### Required work
Go through the records and copy each line where the word "computer" occurs.

### Data excerpts
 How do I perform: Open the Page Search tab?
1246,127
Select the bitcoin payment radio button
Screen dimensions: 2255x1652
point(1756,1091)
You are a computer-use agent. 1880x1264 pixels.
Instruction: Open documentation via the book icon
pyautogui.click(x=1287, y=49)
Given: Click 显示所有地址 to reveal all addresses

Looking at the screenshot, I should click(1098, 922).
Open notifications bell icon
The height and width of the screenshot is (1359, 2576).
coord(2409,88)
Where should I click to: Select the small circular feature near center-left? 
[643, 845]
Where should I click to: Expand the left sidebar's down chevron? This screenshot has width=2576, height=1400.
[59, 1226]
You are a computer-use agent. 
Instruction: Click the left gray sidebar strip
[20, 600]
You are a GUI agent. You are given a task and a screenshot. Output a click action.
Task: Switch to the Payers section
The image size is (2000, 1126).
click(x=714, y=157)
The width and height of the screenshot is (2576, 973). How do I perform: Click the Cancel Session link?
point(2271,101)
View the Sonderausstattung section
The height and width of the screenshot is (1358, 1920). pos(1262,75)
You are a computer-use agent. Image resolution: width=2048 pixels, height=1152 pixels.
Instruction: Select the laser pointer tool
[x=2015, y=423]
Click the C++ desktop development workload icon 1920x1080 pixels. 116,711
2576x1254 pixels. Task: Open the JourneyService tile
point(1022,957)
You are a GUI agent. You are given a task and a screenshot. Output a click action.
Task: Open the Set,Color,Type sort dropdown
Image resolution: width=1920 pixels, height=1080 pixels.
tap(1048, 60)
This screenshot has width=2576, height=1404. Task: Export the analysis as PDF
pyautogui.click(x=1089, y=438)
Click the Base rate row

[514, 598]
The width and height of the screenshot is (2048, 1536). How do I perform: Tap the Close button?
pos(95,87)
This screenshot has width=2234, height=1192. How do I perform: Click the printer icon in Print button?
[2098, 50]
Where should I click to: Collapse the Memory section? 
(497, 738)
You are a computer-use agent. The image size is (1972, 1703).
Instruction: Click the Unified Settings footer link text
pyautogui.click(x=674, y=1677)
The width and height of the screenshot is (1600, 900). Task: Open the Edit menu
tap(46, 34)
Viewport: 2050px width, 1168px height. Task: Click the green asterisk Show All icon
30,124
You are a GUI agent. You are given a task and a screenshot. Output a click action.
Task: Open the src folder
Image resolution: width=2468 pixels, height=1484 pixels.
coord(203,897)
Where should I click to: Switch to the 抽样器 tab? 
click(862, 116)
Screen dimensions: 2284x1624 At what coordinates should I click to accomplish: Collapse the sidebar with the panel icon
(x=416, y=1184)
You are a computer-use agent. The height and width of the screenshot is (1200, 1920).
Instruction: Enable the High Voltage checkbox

### Written response
You are a computer-use agent. 1880x1264 pixels.
You are a computer-use agent. 
You are a computer-use agent. Image resolution: width=2048 pixels, height=1152 pixels.
You are a computer-use agent. The image size is (1972, 1703).
You are a computer-use agent. The height and width of the screenshot is (1200, 1920).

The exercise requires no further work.